Senator-elect for Western Australia
- In office 7 September 2013 – 18 February 2014

Personal details
- Born: 1970 or 1971 (age 54–55)
- Party: Australian Sports Party (2013–2015)
- Occupation: Civil engineer

= Wayne Dropulich =

Australian politician

Wayne Dropulich (born 1970 or 1971) is an Australian former politician who was elected to the Senate as a member of the Australian Sports Party in the final count of the 2013 federal election prior to the Western Australian Senate count being declared void by the Court of Disputed Returns. Dropulich nominated for the special Senate election for Western Australia held on 5 April 2014, but failed to win a seat.

== Background ==
Dropulich, a Perth-based civil engineer and mining project manager who formerly worked at Rio Tinto, conceived the idea to form his own political party with the help of friends in early 2013. The former gridiron player for the Australian representative team achieved the required 500 members for his Australian Sports Party to be eligible for party status by asking friends and acquaintances to join. Dropulich has said that he had been in interested in politics his whole life despite having never been a member of a political party. Following his initial election, he received criticism for his non-committal stance towards a range of political issues.

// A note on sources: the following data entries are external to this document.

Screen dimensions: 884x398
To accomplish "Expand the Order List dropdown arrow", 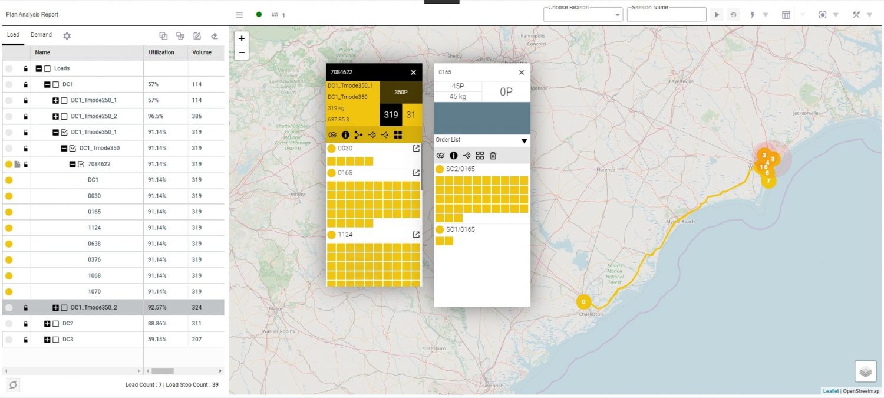I will pyautogui.click(x=524, y=141).
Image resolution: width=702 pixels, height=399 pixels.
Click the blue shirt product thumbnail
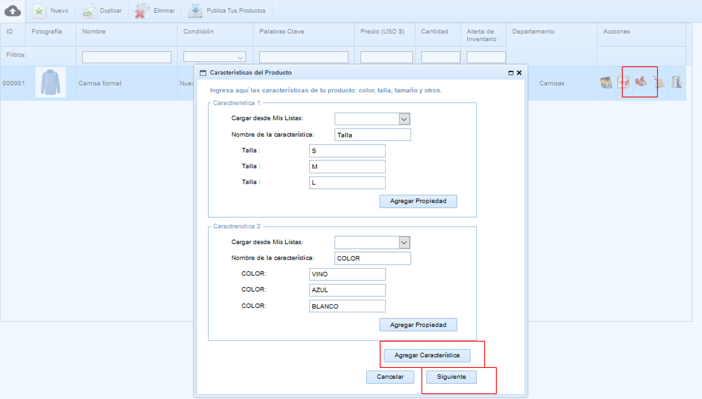51,82
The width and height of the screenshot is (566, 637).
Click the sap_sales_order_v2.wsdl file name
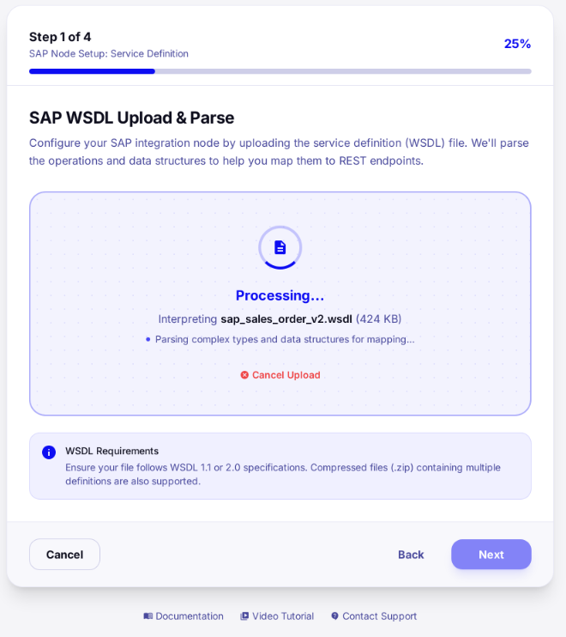[x=286, y=319]
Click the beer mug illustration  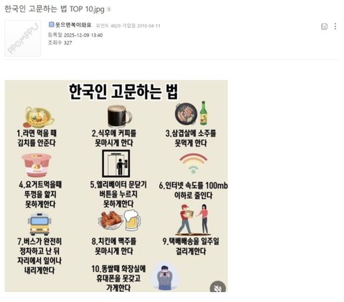click(x=133, y=220)
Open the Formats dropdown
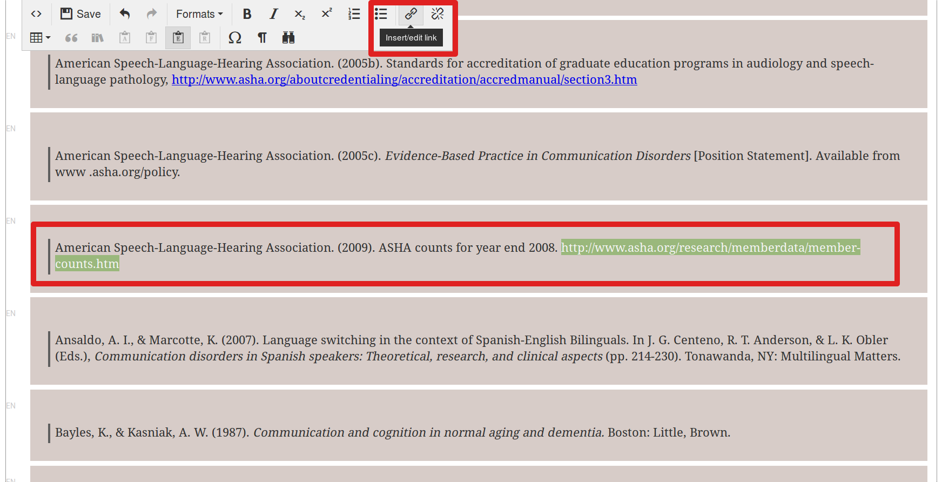 (199, 14)
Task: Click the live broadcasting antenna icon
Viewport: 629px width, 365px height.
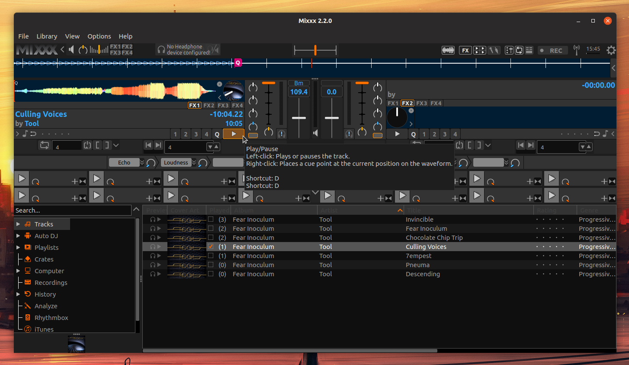Action: [x=576, y=50]
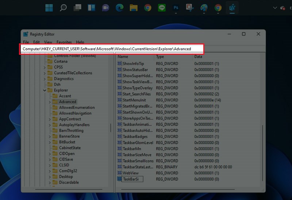Screen dimensions: 292x200
Task: Expand the CPSS registry key
Action: [45, 67]
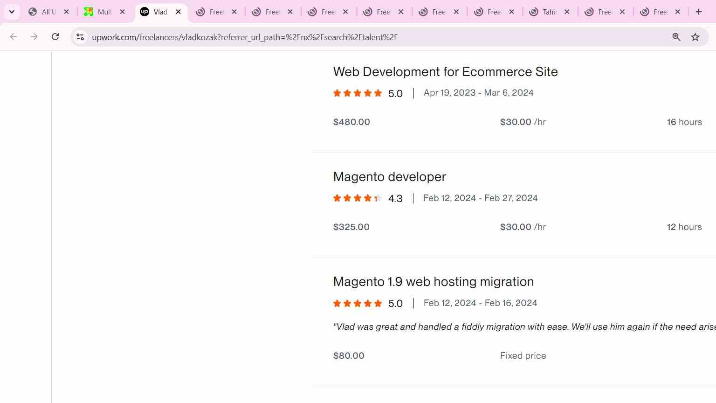Open Magento 1.9 web hosting migration job
The image size is (716, 403).
coord(434,282)
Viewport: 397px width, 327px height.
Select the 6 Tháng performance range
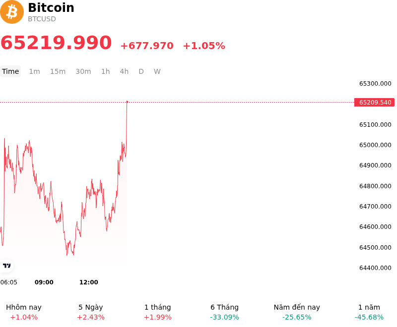coord(225,312)
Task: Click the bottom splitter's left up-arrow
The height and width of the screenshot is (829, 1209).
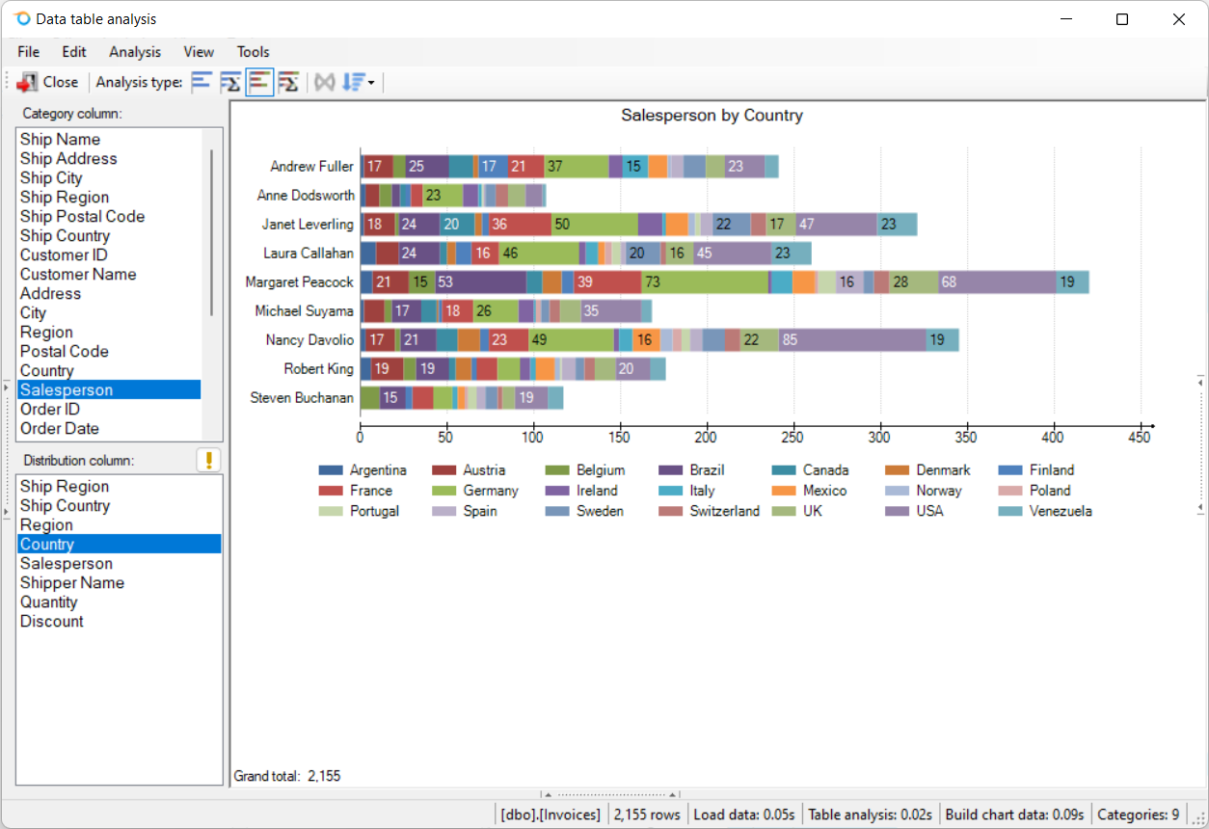Action: tap(549, 795)
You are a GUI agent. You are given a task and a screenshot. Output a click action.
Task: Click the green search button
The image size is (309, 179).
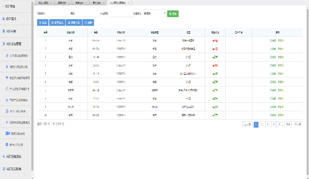173,14
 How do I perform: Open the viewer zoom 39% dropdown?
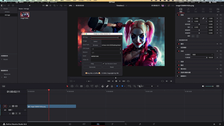pyautogui.click(x=71, y=6)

== 2013 federal election ==

Although he received only 1,908 first preference votes in the 2013 federal election, under the single transferable vote system in place for Senate elections he was able to gain the required 123,304 votes to meet the Senate quota in Western Australia. The Australian Sports Party had been involved in preference swap deals organised by Glenn Druery as part of the Minor Party Alliance. Initially, Dropulich did not win a seat, but was elected to the Senate upon a recount of the ballots.

The Australian Electoral Commission admitted to losing a significant number of Western Australian Senate ballots prior to them being counted, which resulted in the election being referred to the High Court sitting as the Court of Disputed Returns. Dropulich spent 114 days as a senator-elect, until the High Court declared void the Western Australian Senate results on 18 February 2014.

Dropulich stood again for election on the Australian Sports Party ticket at the Western Australia special Senate election in 2014 but did not win a seat.

He subsequently opened his own mortgage-broking business in Perth, Senator Finance.